Lo que aquí se pone de manifiesto es la contradicción entre la acción colectiva de los chalecos amarillos y un RIC que se basa en un acto individual, aunque se trate de una propuesta asumida colectivamente. Ya ni siquiera habría necesidad de una cabina de votación para aislar, el clic del ordenador sería suficiente. ¿Por qué misterio aquel que vote “mal” hoy votará “bien” mañana? No se sabe; sólo se sabe que podrá destituir a quien voto si no se comporta bien, si no respeta sus compromisos o si hace «tonterías». De manera más general, la debilidad política del RIC es, al menos en estos intercambios, el hecho de que el propio poder (la cuestión de la soberanía, ya sea nacional o popular), no se plantea. Es como si toda la problemática que hace posible el RIC (la idea de democracia directa y de control popular inmediato) hiciera olvidar a los chalecos amarillos la naturaleza del Estado que sin embargo descubrieron durante su movimiento.

El hecho de que no se aborde este tema tiene como corolario que tampoco se aborde la cuestión de la ciudadanía y, sobre todo, su significado. Esto es particularmente obvio cuando se trata del RIC. La cuestión del derecho de voto no se aborda en absoluto, porque dividiría la solidaridad de los chalecos amarillos desde el momento en que sería necesario adoptar una posición sobre quién es ciudadano y, sobre todo, quién no lo es, a riesgo de no ponerse desacuerdo.
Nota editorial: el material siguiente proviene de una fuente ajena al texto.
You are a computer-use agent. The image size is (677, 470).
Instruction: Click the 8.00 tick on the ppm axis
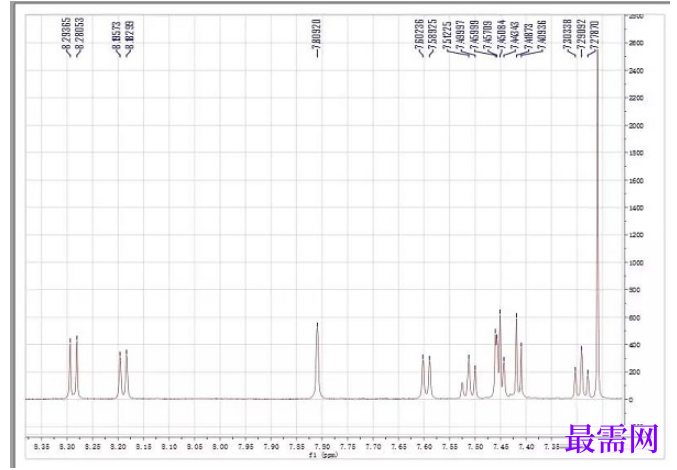[220, 447]
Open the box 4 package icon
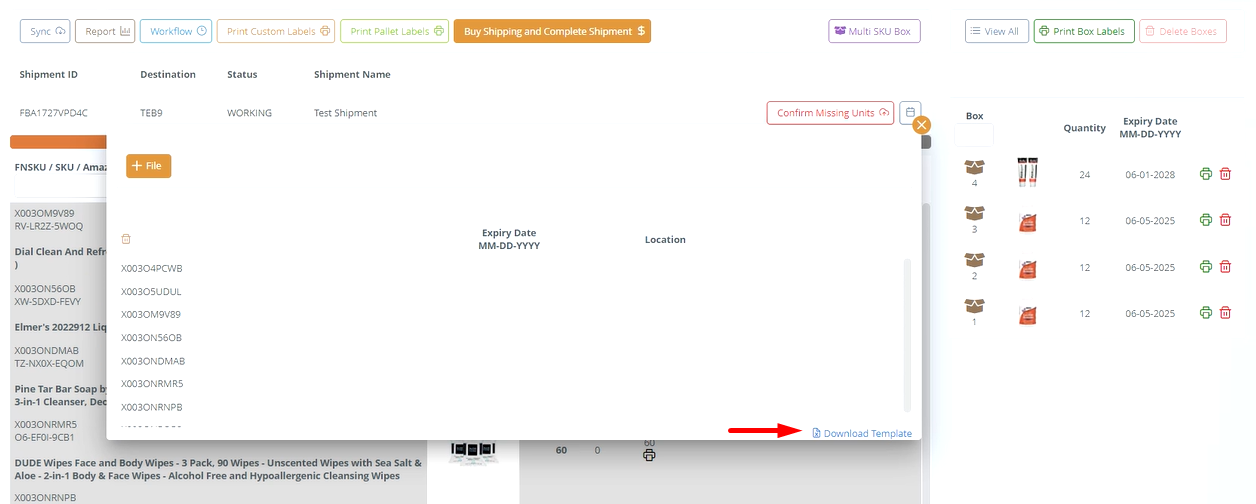Image resolution: width=1256 pixels, height=504 pixels. point(974,166)
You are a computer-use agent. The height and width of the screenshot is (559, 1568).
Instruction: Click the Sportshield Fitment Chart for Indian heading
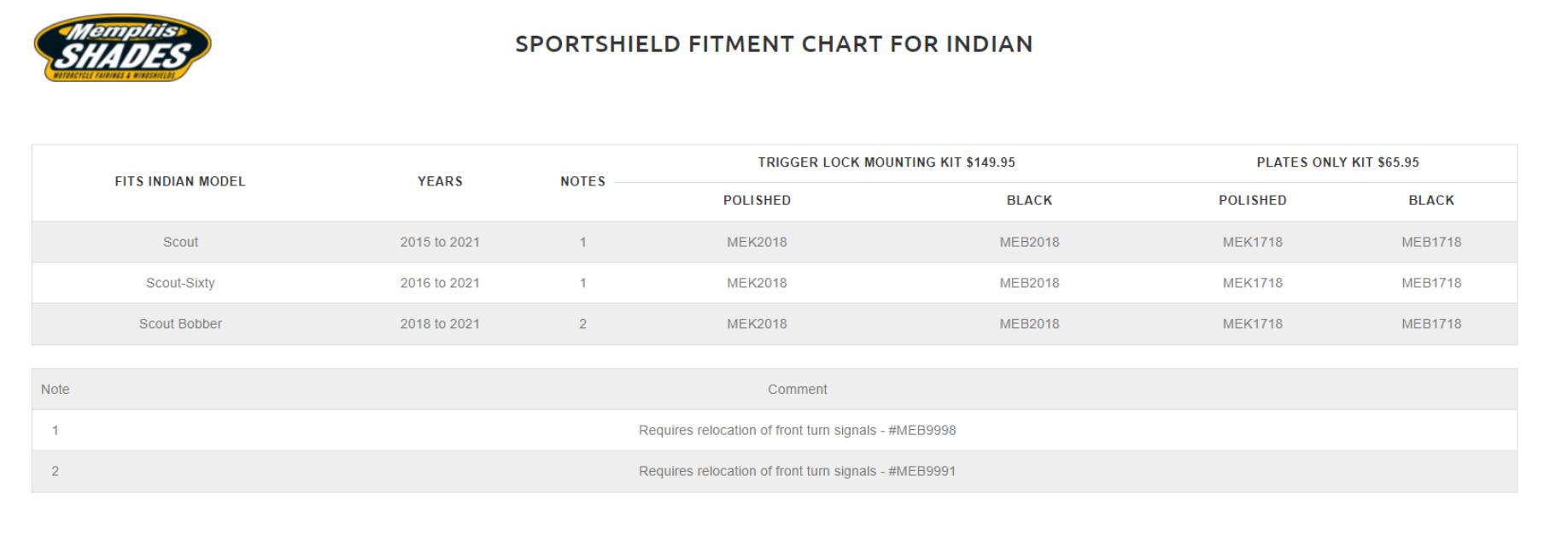pos(774,44)
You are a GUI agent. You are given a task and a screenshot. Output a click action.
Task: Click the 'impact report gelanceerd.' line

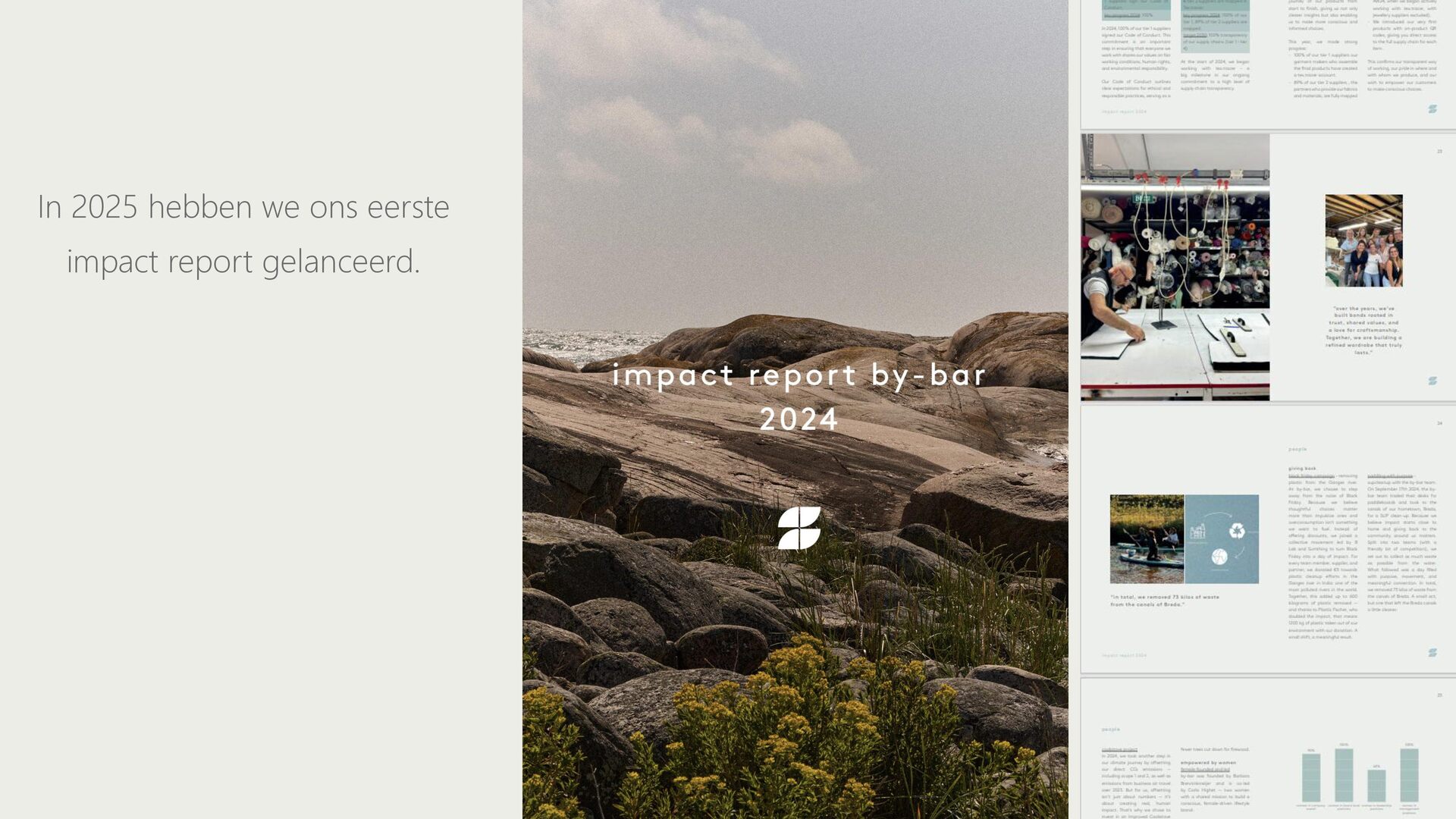[243, 262]
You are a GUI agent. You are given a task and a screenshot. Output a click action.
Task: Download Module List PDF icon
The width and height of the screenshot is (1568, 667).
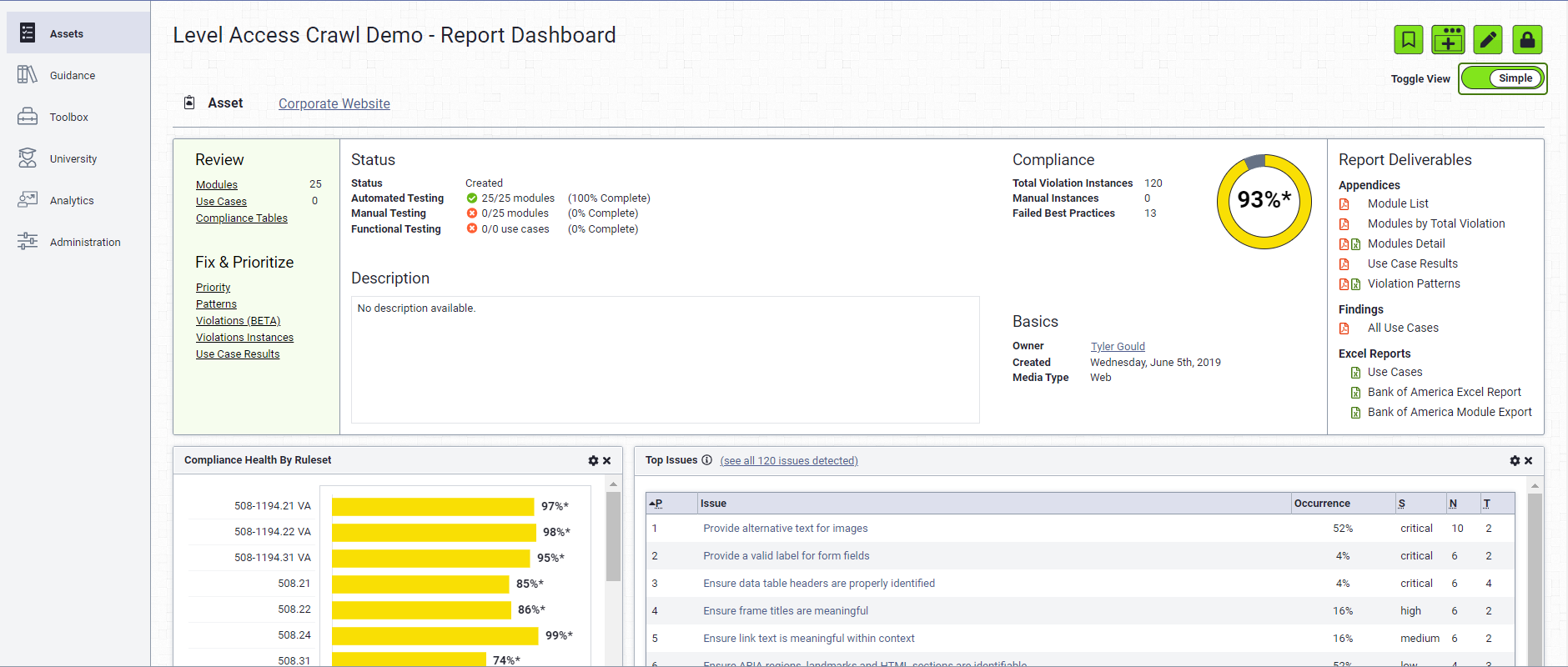point(1344,204)
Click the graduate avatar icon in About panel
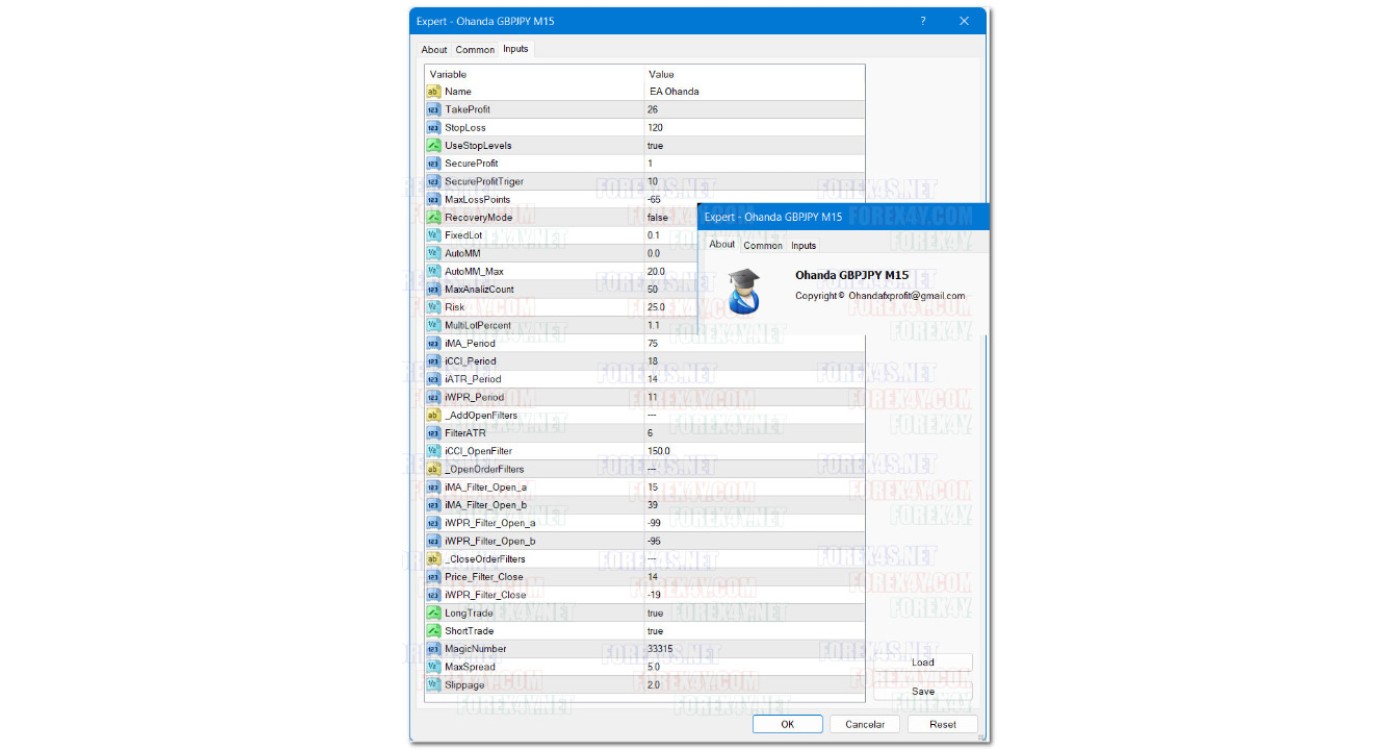The height and width of the screenshot is (750, 1400). [x=743, y=291]
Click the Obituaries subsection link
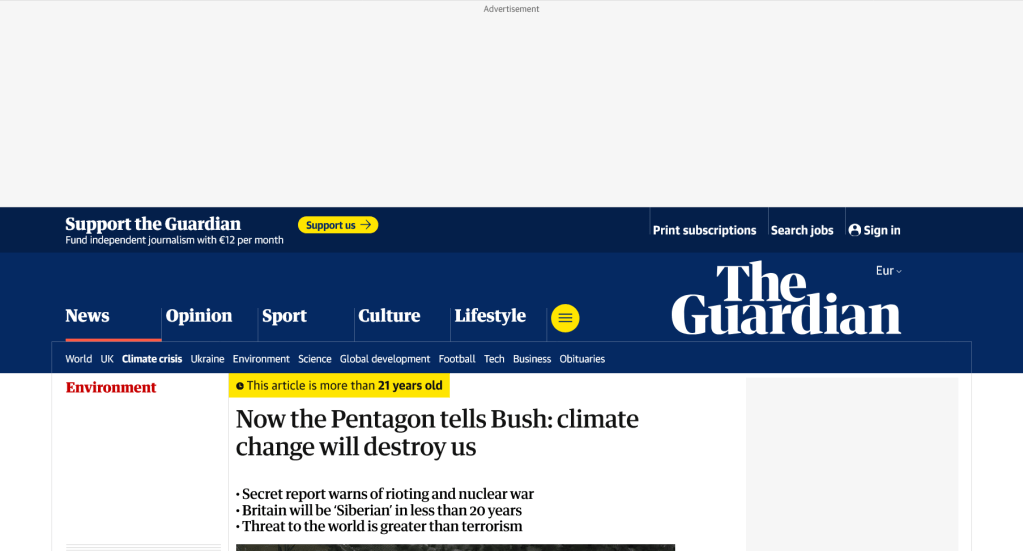1023x551 pixels. (582, 359)
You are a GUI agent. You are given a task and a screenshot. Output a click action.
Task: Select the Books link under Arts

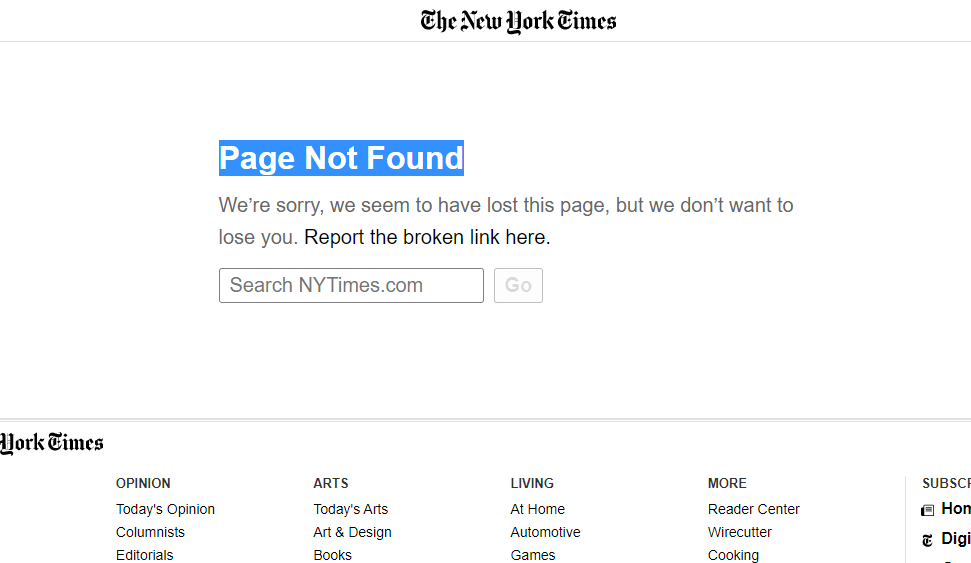point(332,555)
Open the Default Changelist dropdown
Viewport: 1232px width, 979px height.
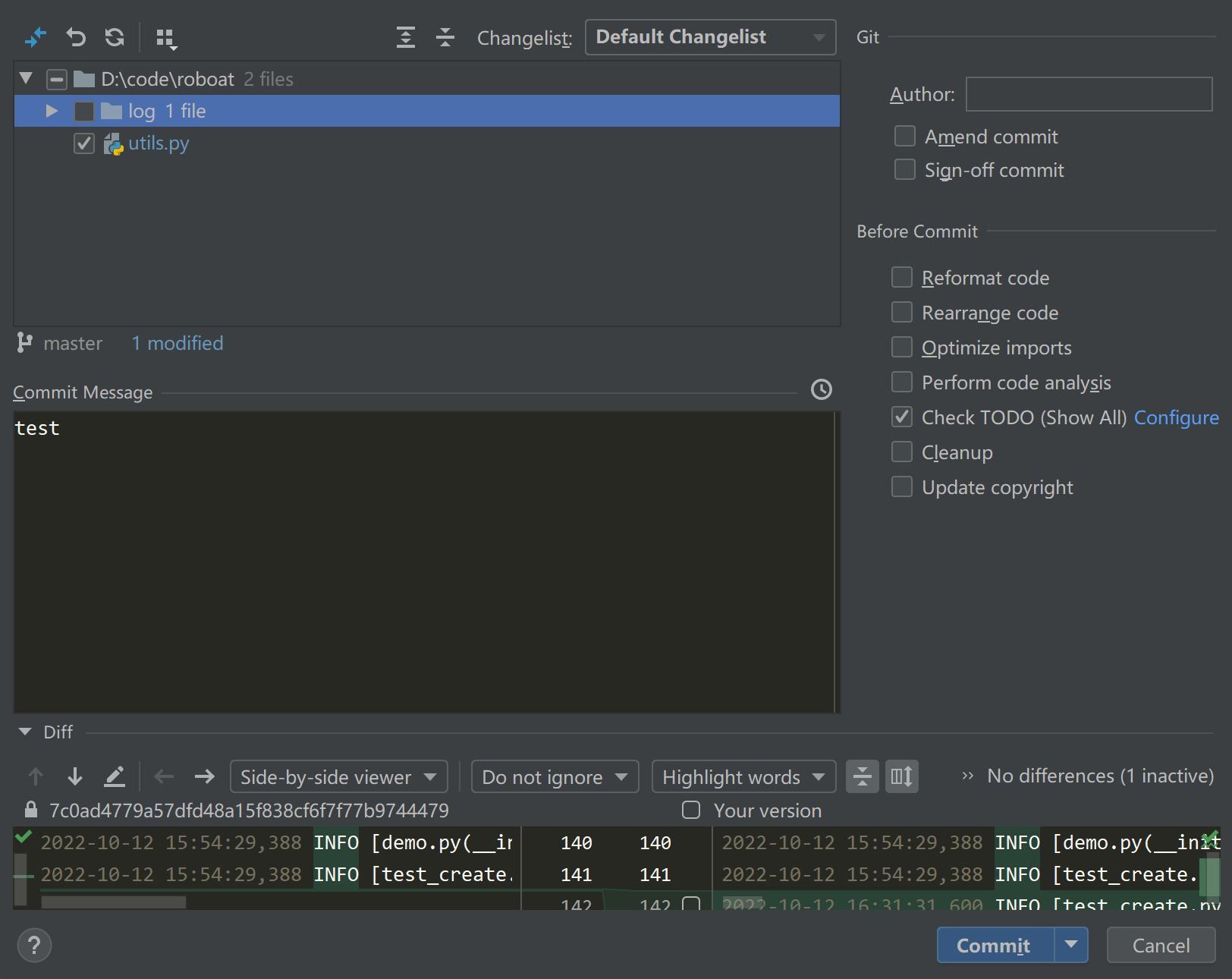710,37
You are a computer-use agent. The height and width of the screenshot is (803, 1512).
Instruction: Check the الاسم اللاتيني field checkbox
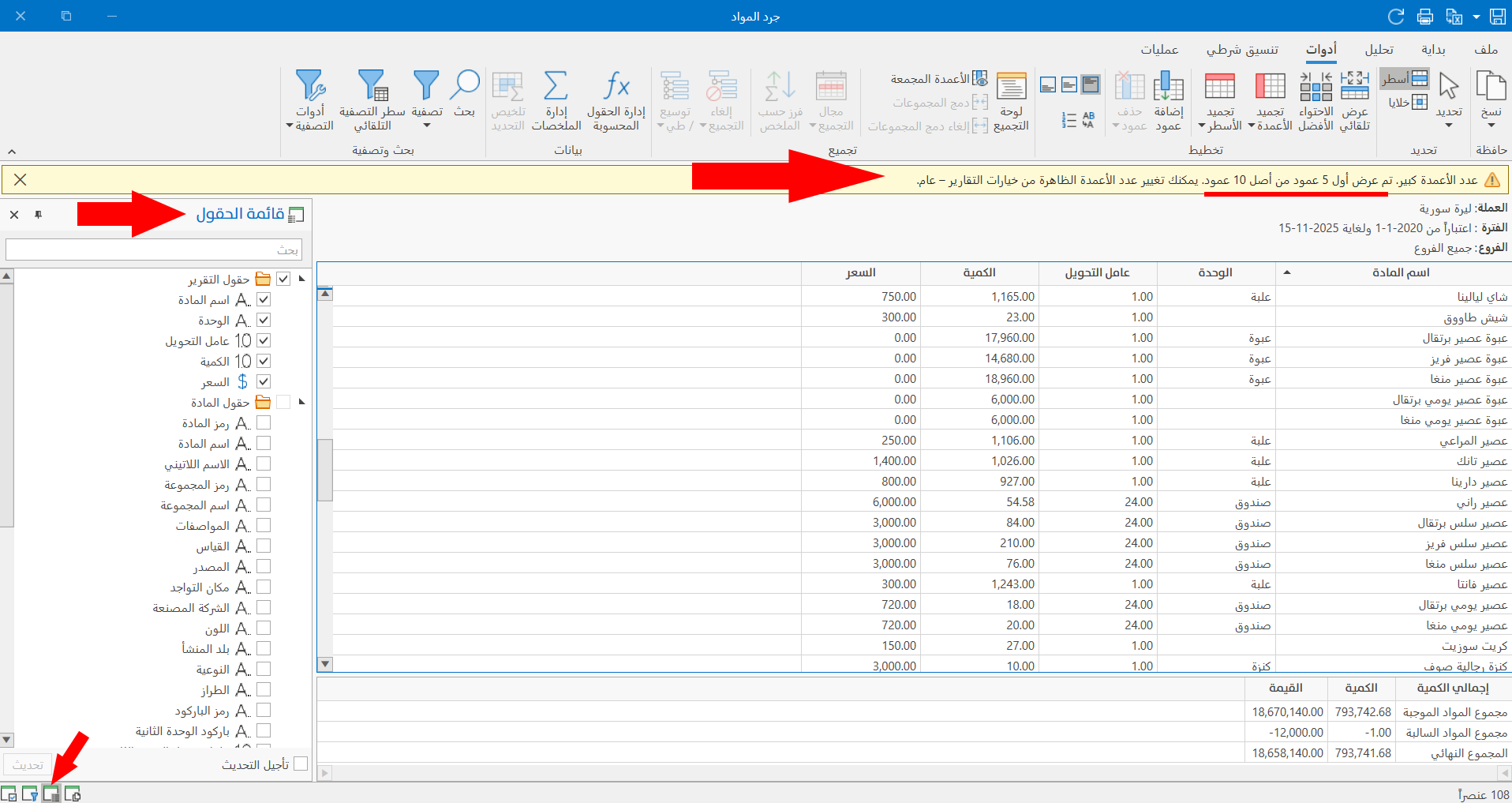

Así pues, en las AG es a menudo necesario intervenir para corregir el término “asamblea ciudadana”, que espontáneamente a menudo cortocircuita el de “asamblea popular”, pero hay que recordar también que parece difícil estar en una barricada o en una rotonda al lado de un “extranjero” que lucha contra la injusticia fiscal y decirle que: ¡el RIC no es para él! Sin embargo, la referencia a la Revolución Francesa que comparten muchos chalecos amarillos debería servir aquí: es ciudadano el que participa en la revolución (esto se puede tomar en el sentido amplio de la lucha contra el orden existente) independientemente de su nacionalidad. No sabemos si vale la pena el “Gran debate” o el «Verdadero debate», pero lo que es seguro es que esto hará avanzar el debate y permitiría también resolver, no tanto la “convergencia de las luchas” con los suburbios o con las luchas en las empresas, como la incomprensión que ha reinado hasta ahora a propósito del RIC.